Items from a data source

* begin *

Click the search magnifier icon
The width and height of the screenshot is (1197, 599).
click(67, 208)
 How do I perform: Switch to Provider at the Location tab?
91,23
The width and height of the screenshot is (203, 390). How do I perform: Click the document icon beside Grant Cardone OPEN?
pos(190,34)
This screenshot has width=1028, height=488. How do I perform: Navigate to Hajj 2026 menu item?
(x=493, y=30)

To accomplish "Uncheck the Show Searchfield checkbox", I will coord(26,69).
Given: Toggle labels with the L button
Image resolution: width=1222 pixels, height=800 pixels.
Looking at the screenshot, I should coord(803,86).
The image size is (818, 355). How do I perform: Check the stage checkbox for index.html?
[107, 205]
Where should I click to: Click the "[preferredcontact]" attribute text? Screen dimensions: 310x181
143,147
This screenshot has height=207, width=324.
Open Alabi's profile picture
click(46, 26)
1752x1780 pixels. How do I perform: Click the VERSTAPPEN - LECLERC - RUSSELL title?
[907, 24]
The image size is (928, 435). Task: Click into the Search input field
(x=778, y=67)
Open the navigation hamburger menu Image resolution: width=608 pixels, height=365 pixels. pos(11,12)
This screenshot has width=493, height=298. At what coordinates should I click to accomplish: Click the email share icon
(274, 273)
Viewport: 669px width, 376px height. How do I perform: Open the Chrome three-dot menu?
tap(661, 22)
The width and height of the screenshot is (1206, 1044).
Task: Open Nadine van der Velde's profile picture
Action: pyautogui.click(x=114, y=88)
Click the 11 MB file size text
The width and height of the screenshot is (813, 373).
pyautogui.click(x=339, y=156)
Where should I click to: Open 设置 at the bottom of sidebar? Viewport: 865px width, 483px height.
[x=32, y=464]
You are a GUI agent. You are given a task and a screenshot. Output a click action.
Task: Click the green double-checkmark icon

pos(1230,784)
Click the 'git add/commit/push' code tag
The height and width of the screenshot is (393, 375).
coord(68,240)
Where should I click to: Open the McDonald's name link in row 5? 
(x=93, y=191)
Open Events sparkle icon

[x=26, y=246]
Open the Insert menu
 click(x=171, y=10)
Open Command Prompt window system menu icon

* end *

◆ **Stated goal**: Reproduce every one of the lines above without changing a single character.

◆ **Correct result**:
Click the search magnifier icon
The width and height of the screenshot is (1197, 599).
click(67, 208)
 How do I perform: Switch to Provider at the Location tab?
91,23
The width and height of the screenshot is (203, 390). How do I perform: Click the document icon beside Grant Cardone OPEN?
pos(190,34)
This screenshot has width=1028, height=488. How do I perform: Navigate to Hajj 2026 menu item?
(x=493, y=30)

To accomplish "Uncheck the Show Searchfield checkbox", I will coord(26,69).
Given: Toggle labels with the L button
Image resolution: width=1222 pixels, height=800 pixels.
Looking at the screenshot, I should coord(803,86).
The image size is (818, 355). How do I perform: Check the stage checkbox for index.html?
[107, 205]
Where should I click to: Click the "[preferredcontact]" attribute text? Screen dimensions: 310x181
143,147
This screenshot has height=207, width=324.
Open Alabi's profile picture
click(46, 26)
1752x1780 pixels. How do I perform: Click the VERSTAPPEN - LECLERC - RUSSELL title?
[907, 24]
The image size is (928, 435). Task: Click into the Search input field
(x=778, y=67)
Open the navigation hamburger menu Image resolution: width=608 pixels, height=365 pixels. pos(11,12)
This screenshot has width=493, height=298. At what coordinates should I click to accomplish: Click the email share icon
(274, 273)
Viewport: 669px width, 376px height. How do I perform: Open the Chrome three-dot menu?
tap(661, 22)
The width and height of the screenshot is (1206, 1044).
Task: Open Nadine van der Velde's profile picture
Action: pyautogui.click(x=114, y=88)
Click the 11 MB file size text
The width and height of the screenshot is (813, 373).
pyautogui.click(x=339, y=156)
Where should I click to: Open 设置 at the bottom of sidebar? Viewport: 865px width, 483px height.
[x=32, y=464]
You are a GUI agent. You are given a task and a screenshot. Output a click action.
Task: Click the green double-checkmark icon

pos(1230,784)
Click the 'git add/commit/push' code tag
The height and width of the screenshot is (393, 375).
coord(68,240)
Where should I click to: Open the McDonald's name link in row 5? 
(x=93, y=191)
Open Events sparkle icon

[x=26, y=246]
Open the Insert menu
 click(x=171, y=10)
Open Command Prompt window system menu icon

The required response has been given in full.